══ Source extract

It's likely they are different grub.cfg files.  You have many subvolumes
in your btrfs (as you seem to be running snapper, or a tool like it) and
they all have grub.cfg.  They may have been the same at some point but
those you've booted into and run update-grub (perhaps triggered by
something else, such as apt full-upgrade) will be different. Note also the "rootflags=subvol=" phrase is missing on the posted grub.cfg, I don't know how important that is.

IMO the Debian scripts that generate grub.cfg do not work well with
btrfs when there's multiple bootable subvolumes.  They just haven't
caught up with what's possible with btrfs.  A mess becomes likely, with
the root subvolumes fighting over who controls the boot.

I use a hand-coded grub.cfg with UEFI, on a small @grub subvolume
independent of any install or snapshot.  To achieve this I mount the
btrfs root on /mnt/top, and run

    # btrfs su create /mnt/top/@grub
# grub-install --boot-directory=/mnt/top/@grub/boot --efi-directory=/boot/efi

Then I edit the grub.cfg there to reduce it to about 100 lines.  I
presently have 5 subvolumes I can (and do) boot into. The manual grub.cfg entries can be much simpler. For example:

menuentry 'Kubuntu Disco' --class ubuntu --class gnu-linux --class gnu --class os {
  gfxmode $linux_gfx_mode
  set root='hd2,gpt2'
  search --no-floppy --set=root --label "main"

════

▶ _Tasks_
1) In the text about grub.cfg files on btrfs subvolumes, which values follow "--class" in the menuentry line for 'Kubuntu Disco'? List all of them.
2) Continue the text about grub.cfg files on btrfs subvolumes from the point where it stops.

══ Provided information

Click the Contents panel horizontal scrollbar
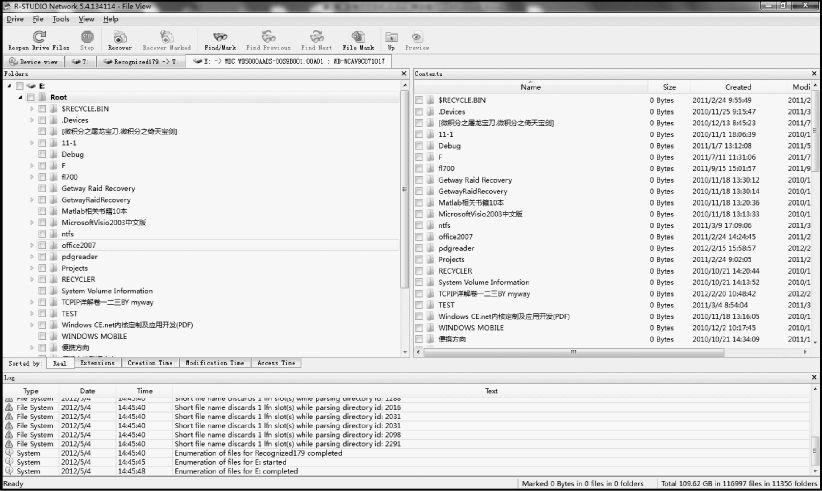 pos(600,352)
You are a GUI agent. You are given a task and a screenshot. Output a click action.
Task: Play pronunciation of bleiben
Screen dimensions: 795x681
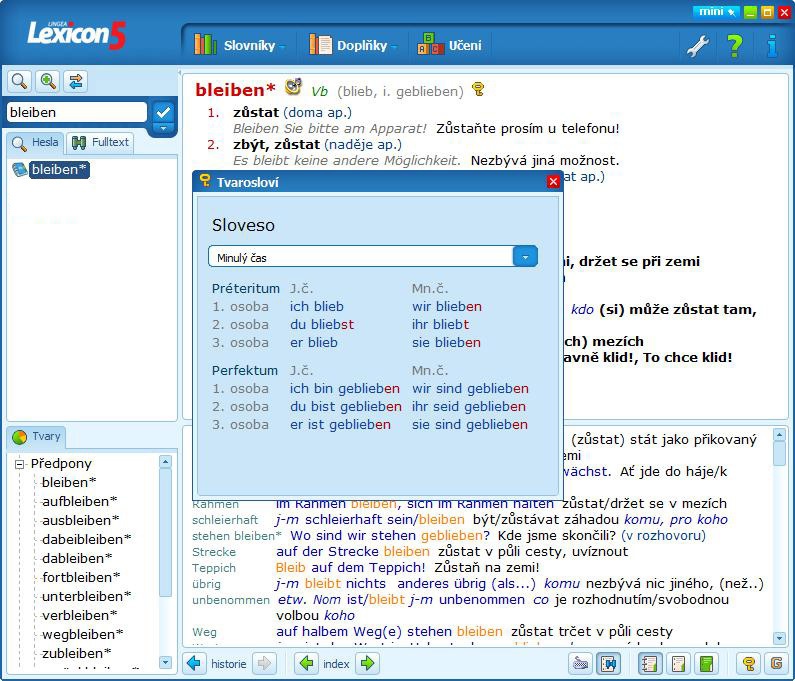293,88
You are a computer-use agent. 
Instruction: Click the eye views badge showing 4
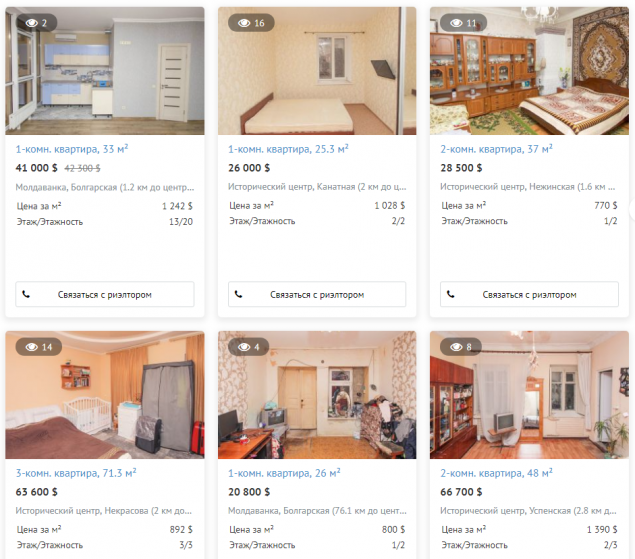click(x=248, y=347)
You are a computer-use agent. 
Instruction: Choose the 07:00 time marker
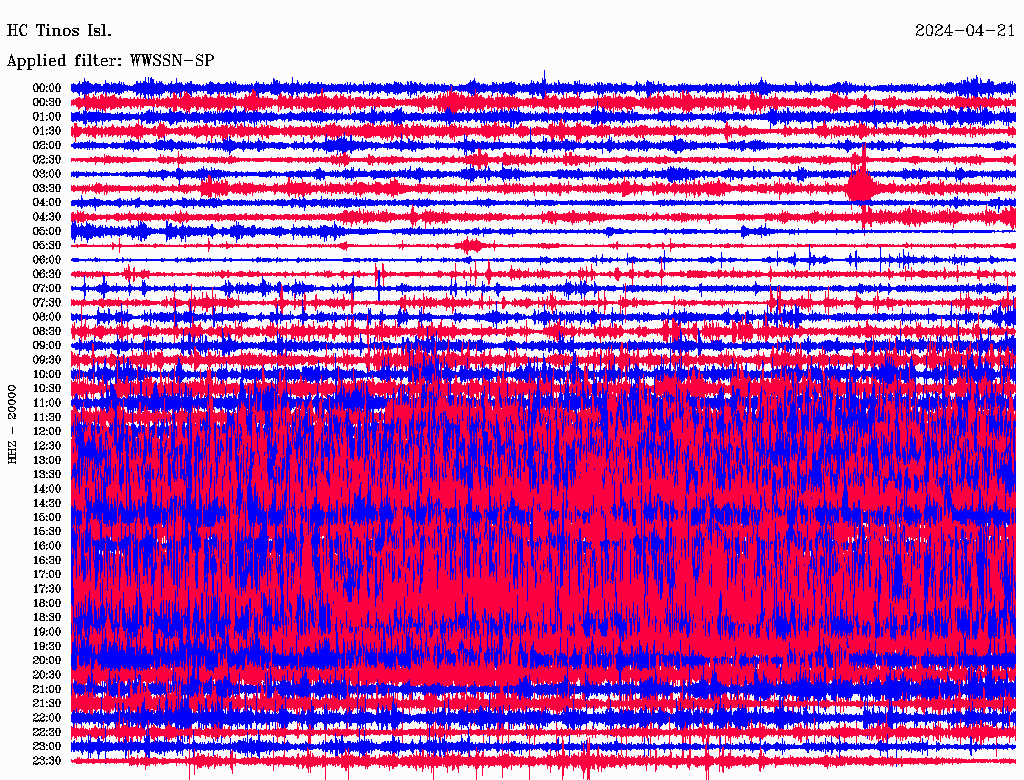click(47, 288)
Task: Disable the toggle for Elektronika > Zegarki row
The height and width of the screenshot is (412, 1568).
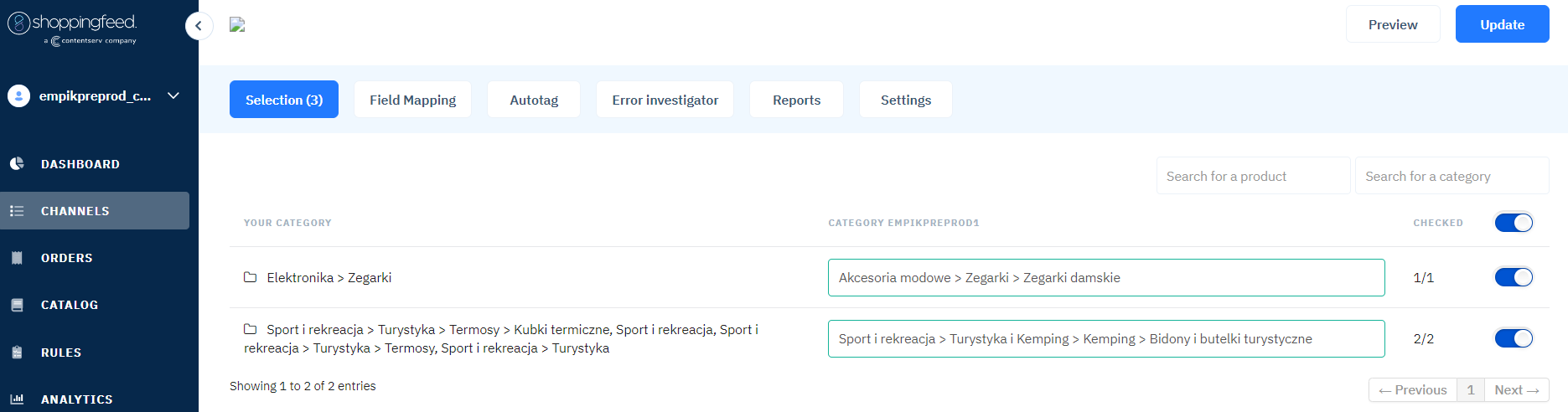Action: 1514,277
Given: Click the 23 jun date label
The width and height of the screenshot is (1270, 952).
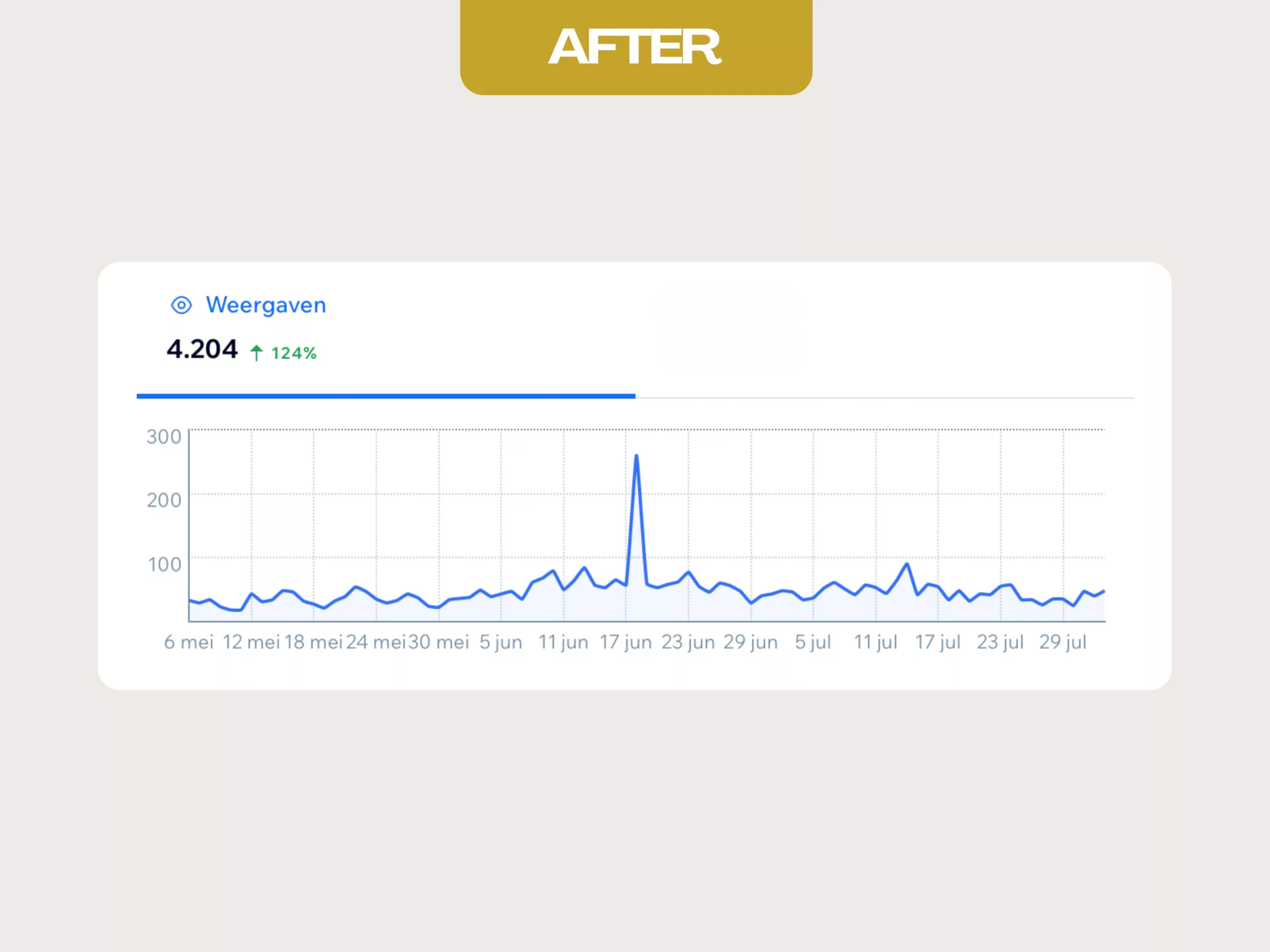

════
══ Provided information

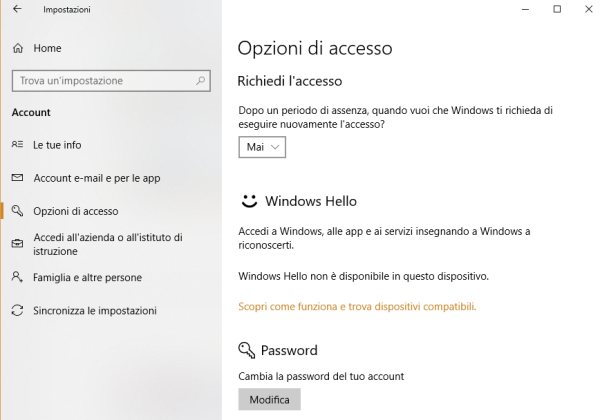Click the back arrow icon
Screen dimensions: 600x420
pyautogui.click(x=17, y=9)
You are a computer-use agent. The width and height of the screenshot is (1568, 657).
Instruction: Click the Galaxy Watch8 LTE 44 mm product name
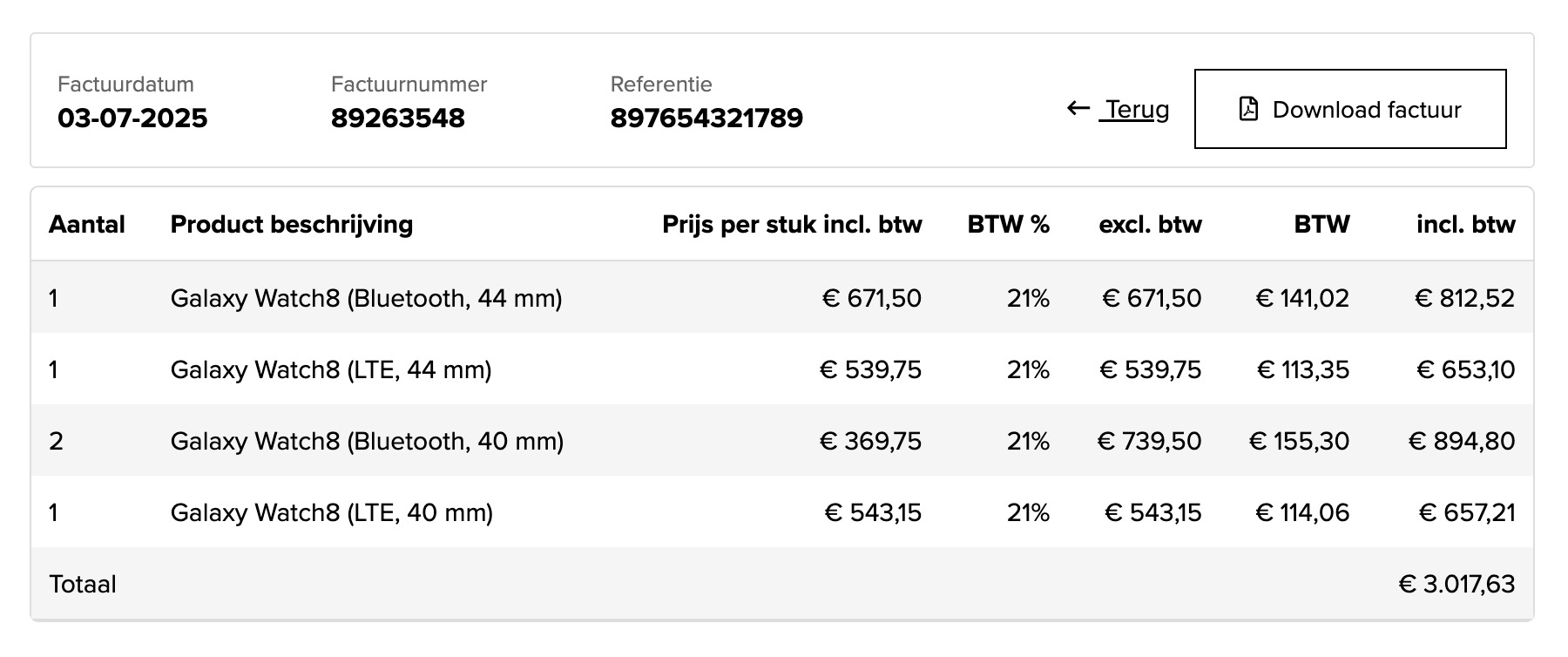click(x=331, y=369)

════

▶ _Task-by-task results_
1) ubuntu, gnu-linux, gnu, os

2)
  linux /@_disco_u/vmlinuz root=LABEL=main ro address@hidden
  initrd /@_disco_u/initrd.img
}

(That uses the label I've set on the btrfs, much more readable than a
UUID, and uses the /vmlinuz and /initrd.img links that APT scripts keep
pointed to the latest kernel version.) With the commands that simple it is feasible in one-off situations to type them at the grub prompt.

The grub scripts keep trying to overwrite my setup, and preventing this
has been discussed on this list; I'll repeat this discussion here for convenience. The simple expedient of not mounting the EFI partition stops most of it, but not all. So I copy the grub EFI executable, and set up a boot entry for it:

    # cd /boot/efi/EFI/ubuntu
    # cp grubx64.efi my.efi
    # efibootmgr -c -d /dev/sdc -l '\EFI\ubuntu\my.efi' -L mine

And so when grub disturbs the boot I can quickly fix it with efibootmgr.

For completeness, I'll mention /etc/fstab, and the need to adjust it to
make a subvolume boot properly.

I wonder about booting into a snapper (or whatever) snapshot like that; surely you risk breakage if snapper "cleans up" that snapshot, which it might do for several reasons. I suggest snapshotting a snapshot you want to boot into, to a path outside of snapper. If you then want to run snapper in that subvolume, you may need to create a snapshots subvolume for it, or it will fail to start. I expect they'll fix that one day.